TRECHO DO TEXTO =

————————

Esse tipo de técnica é o que foi anunciado para as estações da Linha 4-Amarela do metrô de São Paulo com o propósito de mostrar aos anunciantes como os passageiros reagem às propagandas deles. A loja digital do Ponto Frio do Shopping Vila Olímpia também reconhece o sentimento de seus clientes a partir de suas expressões facial para medir o grau de satisfação diante de algum produto ou do atendimento.

Apesar de serem coisas diferentes, todo reconhecimento facial começa com uma detecção facial. Depois do rosto identificado na imagem, o sistema passa a acompanhá-lo antes de proceder definitivamente para o reconhecimento.

Privacidade

O uso da biometria facial gera preocupação quanto à invasão de privacidade. Para especialistas, tanto a captura das imagens do rosto quanto a formação de um banco de dados faciais são preocupantes.”Reconhecimento facial é uma tecnologia que pode trazer surpresa para as pessoas, deixá-las achando que é ‘Minority Report’. Mas é muito seguro e respeita muito a privacidade, apesar de isso parecer esquisito”, diz Perrotta.

Divulgação

Reconhecimento facial do Facebook

Ele explica que a tecnologia pode identificar apenas as pessoas que autorizarem e nem é preciso guardar as fotos para fazer isso. Basta ter em mãos o “número de RG facial”.

Assim como nome, número de CPF e RG, a biometria facial é uma informação pessoal, que deverá ser resguardada pela nova lei de proteção de dados brasileira – o texto aguarda sanção do presidente Michel Temer.

————————

LINHAS DE DADOS =

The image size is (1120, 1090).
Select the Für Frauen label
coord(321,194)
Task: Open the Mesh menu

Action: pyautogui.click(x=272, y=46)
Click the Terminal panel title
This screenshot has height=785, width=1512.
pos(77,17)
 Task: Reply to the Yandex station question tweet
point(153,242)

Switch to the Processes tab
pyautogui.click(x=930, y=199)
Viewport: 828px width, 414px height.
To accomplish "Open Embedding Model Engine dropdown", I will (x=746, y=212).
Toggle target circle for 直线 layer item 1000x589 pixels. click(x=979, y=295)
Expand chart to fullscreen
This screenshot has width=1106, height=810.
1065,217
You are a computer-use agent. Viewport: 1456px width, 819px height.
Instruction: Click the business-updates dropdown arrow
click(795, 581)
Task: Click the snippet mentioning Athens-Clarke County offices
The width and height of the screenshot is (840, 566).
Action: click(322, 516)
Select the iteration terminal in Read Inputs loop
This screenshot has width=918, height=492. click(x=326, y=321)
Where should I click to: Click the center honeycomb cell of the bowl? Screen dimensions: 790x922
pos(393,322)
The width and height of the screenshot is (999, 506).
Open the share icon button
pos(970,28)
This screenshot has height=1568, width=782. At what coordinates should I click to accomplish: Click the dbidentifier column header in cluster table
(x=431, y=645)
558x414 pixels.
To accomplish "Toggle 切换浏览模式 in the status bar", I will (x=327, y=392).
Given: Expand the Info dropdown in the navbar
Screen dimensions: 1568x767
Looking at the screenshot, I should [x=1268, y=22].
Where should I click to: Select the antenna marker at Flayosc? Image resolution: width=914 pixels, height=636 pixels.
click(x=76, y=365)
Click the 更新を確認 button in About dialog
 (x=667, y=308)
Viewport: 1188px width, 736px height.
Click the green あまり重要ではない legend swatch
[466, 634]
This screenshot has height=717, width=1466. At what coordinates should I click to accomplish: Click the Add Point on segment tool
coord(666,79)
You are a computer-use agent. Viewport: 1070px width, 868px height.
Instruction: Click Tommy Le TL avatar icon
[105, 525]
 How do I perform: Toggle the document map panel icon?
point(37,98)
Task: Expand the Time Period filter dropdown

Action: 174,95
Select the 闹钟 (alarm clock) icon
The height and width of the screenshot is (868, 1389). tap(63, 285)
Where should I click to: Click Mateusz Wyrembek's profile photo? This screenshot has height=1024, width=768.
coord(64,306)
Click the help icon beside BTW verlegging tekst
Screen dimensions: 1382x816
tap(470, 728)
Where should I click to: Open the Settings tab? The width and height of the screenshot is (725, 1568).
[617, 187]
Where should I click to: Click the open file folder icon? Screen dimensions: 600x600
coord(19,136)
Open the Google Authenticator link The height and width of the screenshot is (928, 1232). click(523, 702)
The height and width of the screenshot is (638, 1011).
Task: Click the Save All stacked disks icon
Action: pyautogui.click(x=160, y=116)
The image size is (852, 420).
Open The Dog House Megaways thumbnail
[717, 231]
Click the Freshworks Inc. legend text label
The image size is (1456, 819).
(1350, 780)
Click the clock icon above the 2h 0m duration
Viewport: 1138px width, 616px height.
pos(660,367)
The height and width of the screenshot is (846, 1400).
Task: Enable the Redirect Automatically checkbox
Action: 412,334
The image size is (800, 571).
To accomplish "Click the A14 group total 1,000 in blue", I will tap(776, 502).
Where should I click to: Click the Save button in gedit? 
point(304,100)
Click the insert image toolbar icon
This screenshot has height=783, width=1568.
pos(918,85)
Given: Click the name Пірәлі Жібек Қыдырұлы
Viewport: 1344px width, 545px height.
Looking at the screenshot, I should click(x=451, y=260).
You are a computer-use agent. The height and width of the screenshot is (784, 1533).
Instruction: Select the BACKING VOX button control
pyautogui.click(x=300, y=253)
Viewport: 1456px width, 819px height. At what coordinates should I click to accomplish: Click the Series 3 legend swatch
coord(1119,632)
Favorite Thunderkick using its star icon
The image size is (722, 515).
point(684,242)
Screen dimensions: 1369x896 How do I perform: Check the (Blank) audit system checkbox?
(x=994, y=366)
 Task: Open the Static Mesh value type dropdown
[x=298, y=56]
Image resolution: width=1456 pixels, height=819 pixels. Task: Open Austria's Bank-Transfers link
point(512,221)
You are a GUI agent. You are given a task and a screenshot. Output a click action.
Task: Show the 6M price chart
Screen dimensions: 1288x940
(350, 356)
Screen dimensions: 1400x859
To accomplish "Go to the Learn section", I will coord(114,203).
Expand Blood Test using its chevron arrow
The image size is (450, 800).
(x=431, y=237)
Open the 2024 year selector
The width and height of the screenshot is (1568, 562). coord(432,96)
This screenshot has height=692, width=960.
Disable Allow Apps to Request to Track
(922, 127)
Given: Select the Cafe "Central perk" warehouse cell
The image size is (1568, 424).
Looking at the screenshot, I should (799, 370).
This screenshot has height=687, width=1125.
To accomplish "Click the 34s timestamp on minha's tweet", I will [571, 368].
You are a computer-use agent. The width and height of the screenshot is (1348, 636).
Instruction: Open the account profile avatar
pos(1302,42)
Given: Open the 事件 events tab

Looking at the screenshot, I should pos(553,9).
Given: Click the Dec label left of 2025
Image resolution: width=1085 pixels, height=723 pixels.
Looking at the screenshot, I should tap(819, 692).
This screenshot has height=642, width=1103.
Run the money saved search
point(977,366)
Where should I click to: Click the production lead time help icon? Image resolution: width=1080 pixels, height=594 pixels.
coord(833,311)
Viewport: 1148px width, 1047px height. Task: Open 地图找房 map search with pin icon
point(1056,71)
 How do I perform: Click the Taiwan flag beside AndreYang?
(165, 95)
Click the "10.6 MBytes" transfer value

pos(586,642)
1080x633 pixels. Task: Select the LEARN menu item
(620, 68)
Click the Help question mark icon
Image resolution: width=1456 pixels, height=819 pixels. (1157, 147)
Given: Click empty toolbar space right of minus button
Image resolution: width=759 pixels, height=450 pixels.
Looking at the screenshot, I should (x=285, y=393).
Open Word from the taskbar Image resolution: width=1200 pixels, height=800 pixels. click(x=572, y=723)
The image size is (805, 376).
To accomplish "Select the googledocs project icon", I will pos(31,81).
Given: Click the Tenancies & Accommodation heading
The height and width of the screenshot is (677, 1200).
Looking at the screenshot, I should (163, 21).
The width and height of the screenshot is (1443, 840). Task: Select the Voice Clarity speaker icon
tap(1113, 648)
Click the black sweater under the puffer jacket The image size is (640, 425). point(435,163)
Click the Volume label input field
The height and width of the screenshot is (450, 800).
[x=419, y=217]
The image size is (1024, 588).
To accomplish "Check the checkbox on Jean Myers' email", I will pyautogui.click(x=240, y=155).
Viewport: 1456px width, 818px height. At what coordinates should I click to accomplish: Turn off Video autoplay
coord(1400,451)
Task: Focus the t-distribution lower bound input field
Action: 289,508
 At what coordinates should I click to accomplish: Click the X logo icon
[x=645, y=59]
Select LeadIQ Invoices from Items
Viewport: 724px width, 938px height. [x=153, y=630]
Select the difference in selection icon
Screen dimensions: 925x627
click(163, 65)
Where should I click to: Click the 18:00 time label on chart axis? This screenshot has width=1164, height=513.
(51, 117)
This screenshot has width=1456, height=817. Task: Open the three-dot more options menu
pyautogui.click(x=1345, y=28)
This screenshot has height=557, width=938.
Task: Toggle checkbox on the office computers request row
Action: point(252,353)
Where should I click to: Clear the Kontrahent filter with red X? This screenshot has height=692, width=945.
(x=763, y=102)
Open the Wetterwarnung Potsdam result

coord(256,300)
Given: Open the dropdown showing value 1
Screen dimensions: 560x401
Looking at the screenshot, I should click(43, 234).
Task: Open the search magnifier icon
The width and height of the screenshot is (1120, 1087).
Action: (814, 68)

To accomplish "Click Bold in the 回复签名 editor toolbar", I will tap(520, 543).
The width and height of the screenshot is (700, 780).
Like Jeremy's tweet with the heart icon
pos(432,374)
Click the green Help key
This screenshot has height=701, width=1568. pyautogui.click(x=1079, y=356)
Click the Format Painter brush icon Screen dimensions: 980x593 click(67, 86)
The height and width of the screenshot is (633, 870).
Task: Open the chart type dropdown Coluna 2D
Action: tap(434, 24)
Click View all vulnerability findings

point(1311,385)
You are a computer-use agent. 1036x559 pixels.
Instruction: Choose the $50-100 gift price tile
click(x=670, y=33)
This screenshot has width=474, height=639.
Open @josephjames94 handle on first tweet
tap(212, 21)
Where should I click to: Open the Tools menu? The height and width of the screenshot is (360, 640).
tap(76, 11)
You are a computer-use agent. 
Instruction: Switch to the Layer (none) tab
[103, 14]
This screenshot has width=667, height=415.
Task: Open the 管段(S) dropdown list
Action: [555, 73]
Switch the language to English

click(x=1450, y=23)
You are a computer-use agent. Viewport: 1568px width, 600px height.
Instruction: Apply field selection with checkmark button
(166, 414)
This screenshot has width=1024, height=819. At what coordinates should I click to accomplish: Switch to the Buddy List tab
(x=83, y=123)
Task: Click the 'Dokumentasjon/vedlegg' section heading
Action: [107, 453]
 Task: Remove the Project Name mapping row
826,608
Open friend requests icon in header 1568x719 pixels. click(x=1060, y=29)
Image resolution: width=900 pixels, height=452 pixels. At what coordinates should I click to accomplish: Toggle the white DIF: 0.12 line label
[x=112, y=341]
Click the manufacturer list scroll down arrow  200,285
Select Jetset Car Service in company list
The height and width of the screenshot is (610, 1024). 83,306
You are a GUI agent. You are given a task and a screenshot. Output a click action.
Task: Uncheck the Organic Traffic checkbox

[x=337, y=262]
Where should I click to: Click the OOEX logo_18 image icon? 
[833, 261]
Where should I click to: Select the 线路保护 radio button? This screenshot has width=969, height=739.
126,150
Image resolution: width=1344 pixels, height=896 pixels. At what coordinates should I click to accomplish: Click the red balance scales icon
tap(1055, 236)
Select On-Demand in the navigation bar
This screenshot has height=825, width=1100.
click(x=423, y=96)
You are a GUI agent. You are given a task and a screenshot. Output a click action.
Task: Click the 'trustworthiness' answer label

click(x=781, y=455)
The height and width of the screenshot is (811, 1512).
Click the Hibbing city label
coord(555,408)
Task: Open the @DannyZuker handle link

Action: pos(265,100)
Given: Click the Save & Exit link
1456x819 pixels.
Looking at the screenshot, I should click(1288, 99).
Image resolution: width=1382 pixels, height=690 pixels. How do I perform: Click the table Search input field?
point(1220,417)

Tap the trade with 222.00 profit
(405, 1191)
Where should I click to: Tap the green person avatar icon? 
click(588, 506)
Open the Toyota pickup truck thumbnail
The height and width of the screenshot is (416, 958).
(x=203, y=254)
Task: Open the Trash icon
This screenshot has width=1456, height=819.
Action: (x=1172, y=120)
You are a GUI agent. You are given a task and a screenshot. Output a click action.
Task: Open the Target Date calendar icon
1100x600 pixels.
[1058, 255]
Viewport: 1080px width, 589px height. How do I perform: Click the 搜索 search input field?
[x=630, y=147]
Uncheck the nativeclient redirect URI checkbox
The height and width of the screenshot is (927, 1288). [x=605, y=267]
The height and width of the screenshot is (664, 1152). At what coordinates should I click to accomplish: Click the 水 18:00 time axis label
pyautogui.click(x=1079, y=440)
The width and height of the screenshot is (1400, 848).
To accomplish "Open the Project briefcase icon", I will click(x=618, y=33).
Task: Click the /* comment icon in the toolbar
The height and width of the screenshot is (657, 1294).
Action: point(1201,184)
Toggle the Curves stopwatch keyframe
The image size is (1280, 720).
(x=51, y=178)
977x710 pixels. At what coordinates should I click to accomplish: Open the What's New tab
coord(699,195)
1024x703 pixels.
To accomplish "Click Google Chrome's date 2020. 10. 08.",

————————

EXERCÍCIOS PROPOSTOS =
**1.** Copie do trecho sobre reconhecimento facial a passagem de "Assim como nome, número" a "presidente Michel Temer.".
**2.** Traduza para o inglês a frase do trecho sobre reconhecimento facial "Apesar de serem coisas diferentes, todo reconhecimento facial começa com uma detecção facial."
**3.** Responda com base no trecho sobre reconhecimento facial:
(a) Para as estações de qual linha do metrô de São Paulo foi anunciado esse tipo de técnica?
(b) Em que shopping fica a loja digital do Ponto Frio mencionada?
(c) De quem o texto da nova lei de proteção de dados aguarda sanção?

RESPOSTAS DOS EXERCÍCIOS =
**1.**
Assim como nome, número de CPF e RG, a biometria facial é uma informação pessoal, que deverá ser resguardada pela nova lei de proteção de dados brasileira – o texto aguarda sanção do presidente Michel Temer.

**2.** Despite being different things, all facial recognition begins with face detection.

**3.**
(a) Da Linha 4-Amarela.
(b) No Shopping Vila Olímpia.
(c) Do presidente Michel Temer.